(Data excerpts)
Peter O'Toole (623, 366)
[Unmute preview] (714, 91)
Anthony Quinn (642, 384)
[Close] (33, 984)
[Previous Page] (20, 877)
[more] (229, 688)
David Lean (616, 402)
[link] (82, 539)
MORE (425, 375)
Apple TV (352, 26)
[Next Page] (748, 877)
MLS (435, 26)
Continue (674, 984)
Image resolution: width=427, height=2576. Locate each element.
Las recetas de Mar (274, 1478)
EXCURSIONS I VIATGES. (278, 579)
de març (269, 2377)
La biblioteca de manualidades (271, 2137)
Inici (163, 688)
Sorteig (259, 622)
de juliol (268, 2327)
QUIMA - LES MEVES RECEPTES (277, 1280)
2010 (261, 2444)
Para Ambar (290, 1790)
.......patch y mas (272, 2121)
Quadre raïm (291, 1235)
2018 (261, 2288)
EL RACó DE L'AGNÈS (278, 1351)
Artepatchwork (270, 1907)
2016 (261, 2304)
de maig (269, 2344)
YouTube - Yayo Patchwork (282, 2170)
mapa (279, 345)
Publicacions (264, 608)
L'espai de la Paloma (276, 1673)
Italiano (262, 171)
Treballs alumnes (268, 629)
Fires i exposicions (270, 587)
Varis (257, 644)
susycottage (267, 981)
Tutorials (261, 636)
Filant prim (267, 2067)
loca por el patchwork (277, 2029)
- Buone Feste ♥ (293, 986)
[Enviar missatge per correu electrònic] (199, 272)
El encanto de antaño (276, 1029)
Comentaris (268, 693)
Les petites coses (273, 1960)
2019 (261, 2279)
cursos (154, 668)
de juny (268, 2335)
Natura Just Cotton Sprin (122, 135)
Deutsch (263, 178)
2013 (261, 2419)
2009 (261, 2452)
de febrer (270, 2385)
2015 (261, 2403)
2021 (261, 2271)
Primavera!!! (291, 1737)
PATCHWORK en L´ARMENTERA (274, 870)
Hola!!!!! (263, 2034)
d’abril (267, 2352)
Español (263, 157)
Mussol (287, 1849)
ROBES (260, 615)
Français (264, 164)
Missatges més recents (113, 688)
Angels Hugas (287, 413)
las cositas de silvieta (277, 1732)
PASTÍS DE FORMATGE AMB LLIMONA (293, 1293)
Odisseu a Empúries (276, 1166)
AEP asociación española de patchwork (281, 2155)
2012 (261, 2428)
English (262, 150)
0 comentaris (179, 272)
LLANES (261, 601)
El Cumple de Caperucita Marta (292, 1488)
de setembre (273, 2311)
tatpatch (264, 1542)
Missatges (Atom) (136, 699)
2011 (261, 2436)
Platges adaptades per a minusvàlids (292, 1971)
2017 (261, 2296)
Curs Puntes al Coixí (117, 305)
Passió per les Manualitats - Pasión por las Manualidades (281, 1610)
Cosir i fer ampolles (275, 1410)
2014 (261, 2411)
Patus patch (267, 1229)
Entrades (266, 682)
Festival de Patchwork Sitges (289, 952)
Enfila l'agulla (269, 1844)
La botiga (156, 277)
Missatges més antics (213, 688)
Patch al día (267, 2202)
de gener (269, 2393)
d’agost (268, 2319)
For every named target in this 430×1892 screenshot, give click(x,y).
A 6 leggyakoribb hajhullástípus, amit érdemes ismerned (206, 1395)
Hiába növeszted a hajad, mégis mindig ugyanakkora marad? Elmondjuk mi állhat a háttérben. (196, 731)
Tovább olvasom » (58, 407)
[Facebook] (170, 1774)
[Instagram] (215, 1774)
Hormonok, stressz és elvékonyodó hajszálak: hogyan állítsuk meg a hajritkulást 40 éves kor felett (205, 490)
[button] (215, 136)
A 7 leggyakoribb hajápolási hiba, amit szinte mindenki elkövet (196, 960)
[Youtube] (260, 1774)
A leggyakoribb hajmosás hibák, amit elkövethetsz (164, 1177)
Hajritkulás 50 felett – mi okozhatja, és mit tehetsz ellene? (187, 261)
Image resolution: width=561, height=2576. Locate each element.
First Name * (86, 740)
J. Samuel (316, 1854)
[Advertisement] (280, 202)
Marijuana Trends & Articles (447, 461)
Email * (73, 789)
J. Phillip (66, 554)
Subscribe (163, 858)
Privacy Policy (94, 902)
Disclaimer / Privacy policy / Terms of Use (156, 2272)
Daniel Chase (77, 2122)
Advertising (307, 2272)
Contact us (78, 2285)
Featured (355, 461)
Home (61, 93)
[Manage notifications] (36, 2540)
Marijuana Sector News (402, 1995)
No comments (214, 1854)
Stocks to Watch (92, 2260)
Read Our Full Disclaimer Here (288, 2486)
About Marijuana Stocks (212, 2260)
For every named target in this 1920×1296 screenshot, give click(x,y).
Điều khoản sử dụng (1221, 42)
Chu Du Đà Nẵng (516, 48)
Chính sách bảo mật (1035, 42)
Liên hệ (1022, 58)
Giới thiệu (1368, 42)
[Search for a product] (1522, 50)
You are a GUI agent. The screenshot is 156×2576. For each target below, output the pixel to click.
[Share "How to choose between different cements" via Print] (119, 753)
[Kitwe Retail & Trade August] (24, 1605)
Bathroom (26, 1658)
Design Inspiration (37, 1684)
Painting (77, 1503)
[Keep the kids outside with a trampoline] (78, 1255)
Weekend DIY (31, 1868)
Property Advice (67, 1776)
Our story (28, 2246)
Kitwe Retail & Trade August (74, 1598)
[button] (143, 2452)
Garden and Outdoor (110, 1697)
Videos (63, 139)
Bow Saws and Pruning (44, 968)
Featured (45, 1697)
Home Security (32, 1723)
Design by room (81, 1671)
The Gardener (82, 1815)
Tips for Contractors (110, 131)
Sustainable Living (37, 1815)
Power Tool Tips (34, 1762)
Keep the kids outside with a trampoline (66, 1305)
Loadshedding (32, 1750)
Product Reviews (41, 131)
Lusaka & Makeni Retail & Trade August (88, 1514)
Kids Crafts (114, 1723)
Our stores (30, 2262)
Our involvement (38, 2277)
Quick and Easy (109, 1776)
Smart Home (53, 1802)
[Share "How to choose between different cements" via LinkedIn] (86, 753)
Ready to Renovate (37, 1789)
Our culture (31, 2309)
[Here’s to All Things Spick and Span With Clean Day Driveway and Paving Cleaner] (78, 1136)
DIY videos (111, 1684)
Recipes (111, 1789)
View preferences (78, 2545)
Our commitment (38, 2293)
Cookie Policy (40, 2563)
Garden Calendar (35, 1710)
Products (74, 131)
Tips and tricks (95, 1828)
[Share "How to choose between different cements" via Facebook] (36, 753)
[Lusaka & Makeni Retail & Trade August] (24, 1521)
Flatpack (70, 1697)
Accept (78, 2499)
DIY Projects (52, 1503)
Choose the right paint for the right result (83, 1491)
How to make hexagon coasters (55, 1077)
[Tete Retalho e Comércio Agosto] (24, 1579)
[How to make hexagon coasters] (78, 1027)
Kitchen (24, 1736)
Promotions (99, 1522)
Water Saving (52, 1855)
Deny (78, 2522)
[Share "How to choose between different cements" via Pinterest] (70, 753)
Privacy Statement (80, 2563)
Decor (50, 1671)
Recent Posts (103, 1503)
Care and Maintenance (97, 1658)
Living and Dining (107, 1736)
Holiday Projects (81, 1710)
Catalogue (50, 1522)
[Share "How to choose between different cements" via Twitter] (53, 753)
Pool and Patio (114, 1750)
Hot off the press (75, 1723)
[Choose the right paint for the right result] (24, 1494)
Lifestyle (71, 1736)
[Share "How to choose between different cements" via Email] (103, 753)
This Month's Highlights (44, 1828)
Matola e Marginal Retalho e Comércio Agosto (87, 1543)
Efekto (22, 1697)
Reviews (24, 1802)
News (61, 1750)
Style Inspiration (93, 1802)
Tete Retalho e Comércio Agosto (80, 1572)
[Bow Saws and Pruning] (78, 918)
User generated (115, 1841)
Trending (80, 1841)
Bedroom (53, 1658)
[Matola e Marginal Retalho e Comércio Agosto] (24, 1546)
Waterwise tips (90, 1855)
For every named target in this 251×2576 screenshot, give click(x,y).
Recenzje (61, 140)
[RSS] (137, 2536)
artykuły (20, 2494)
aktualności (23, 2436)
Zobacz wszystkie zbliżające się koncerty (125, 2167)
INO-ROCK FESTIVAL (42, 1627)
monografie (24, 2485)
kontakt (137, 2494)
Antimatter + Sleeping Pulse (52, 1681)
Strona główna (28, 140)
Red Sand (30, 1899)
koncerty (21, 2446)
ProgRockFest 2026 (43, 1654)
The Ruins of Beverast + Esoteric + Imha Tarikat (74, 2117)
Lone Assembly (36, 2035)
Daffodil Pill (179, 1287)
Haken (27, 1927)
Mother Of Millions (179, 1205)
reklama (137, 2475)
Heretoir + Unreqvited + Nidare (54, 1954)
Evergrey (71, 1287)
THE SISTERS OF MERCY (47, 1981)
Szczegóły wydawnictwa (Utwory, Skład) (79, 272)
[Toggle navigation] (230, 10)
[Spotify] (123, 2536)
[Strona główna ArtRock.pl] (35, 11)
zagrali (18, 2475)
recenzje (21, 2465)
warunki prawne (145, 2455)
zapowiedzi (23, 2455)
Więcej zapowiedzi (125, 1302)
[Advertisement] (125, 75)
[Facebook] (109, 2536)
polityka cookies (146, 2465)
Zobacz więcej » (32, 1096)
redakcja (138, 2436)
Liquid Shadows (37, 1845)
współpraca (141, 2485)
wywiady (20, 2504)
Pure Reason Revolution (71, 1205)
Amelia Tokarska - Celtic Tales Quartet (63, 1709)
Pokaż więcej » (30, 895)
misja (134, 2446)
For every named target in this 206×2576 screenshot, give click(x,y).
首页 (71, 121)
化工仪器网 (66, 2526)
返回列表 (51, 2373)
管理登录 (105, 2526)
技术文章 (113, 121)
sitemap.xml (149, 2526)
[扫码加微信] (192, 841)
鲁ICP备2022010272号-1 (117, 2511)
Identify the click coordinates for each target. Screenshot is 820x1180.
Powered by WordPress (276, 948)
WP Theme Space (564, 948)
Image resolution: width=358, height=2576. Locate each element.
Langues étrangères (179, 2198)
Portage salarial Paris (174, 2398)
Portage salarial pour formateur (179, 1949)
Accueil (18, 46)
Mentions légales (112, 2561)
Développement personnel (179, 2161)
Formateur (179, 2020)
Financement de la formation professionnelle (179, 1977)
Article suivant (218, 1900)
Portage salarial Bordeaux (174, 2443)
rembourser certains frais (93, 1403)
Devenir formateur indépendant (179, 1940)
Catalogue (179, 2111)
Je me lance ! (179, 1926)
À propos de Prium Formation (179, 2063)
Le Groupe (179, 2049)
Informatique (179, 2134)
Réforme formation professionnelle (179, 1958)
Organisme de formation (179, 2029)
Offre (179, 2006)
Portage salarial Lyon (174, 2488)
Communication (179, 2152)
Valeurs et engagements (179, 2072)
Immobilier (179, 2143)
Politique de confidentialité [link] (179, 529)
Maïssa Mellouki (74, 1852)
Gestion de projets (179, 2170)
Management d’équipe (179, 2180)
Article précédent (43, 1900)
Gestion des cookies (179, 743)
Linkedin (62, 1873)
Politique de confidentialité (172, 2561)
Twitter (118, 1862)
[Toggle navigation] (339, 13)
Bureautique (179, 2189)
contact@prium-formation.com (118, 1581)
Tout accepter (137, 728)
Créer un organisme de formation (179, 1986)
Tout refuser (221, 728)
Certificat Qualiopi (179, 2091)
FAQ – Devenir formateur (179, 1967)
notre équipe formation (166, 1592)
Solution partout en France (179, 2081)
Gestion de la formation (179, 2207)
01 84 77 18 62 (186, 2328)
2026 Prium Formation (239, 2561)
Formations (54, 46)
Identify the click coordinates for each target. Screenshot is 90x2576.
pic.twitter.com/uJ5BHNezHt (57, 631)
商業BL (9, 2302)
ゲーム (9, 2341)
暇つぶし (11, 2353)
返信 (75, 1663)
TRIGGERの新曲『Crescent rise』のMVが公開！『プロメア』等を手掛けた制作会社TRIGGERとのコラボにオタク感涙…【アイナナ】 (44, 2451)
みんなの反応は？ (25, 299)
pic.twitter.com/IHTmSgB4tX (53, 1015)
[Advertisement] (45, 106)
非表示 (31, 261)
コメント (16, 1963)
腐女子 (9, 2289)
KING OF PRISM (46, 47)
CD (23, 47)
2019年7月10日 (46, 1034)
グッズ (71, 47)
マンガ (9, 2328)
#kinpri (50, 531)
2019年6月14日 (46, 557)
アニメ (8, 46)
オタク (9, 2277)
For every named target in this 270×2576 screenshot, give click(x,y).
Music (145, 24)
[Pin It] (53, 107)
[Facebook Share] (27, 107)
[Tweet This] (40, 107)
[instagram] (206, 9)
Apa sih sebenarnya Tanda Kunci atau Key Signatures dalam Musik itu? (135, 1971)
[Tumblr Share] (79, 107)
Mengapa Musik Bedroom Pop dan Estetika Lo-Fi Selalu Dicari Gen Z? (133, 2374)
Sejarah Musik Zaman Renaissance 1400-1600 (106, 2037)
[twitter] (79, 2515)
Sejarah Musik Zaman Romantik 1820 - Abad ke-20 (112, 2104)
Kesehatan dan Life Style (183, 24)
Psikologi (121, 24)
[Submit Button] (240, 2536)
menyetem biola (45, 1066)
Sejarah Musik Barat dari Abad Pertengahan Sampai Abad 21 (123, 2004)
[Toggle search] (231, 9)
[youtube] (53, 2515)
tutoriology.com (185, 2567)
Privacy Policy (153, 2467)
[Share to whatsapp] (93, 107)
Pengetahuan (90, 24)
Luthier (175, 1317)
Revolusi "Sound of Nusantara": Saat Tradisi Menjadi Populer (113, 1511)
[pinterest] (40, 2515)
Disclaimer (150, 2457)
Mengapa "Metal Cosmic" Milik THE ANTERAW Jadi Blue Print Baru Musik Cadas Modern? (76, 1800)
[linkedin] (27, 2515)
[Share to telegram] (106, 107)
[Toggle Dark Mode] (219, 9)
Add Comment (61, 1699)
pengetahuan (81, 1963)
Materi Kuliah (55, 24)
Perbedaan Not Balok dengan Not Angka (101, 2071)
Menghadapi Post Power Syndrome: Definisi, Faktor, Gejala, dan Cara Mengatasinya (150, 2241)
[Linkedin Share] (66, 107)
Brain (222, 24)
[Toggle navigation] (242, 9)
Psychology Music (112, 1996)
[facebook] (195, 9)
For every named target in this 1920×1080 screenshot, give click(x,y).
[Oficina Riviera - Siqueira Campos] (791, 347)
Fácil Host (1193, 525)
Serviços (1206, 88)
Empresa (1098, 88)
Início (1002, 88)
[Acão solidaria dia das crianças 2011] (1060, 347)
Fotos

_Problem statement:_
Taking the lines above, repeat exactly those from the line that contains "Giới thiệu (1368, 42)" through the line that contains "Keep the kids outside with a trampoline (66, 1305)", and both of those lines as well. Include nothing else.

_Worked solution:_
Giới thiệu (1368, 42)
[Search for a product] (1522, 50)
You are a GUI agent. The screenshot is 156×2576. For each target below, output the pixel to click.
[Share "How to choose between different cements" via Print] (119, 753)
[Kitwe Retail & Trade August] (24, 1605)
Bathroom (26, 1658)
Design Inspiration (37, 1684)
Painting (77, 1503)
[Keep the kids outside with a trampoline] (78, 1255)
Weekend DIY (31, 1868)
Property Advice (67, 1776)
Our story (28, 2246)
Kitwe Retail & Trade August (74, 1598)
[button] (143, 2452)
Garden and Outdoor (110, 1697)
Videos (63, 139)
Bow Saws and Pruning (44, 968)
Featured (45, 1697)
Home Security (32, 1723)
Design by room (81, 1671)
The Gardener (82, 1815)
Tips for Contractors (110, 131)
Sustainable Living (37, 1815)
Power Tool Tips (34, 1762)
Keep the kids outside with a trampoline (66, 1305)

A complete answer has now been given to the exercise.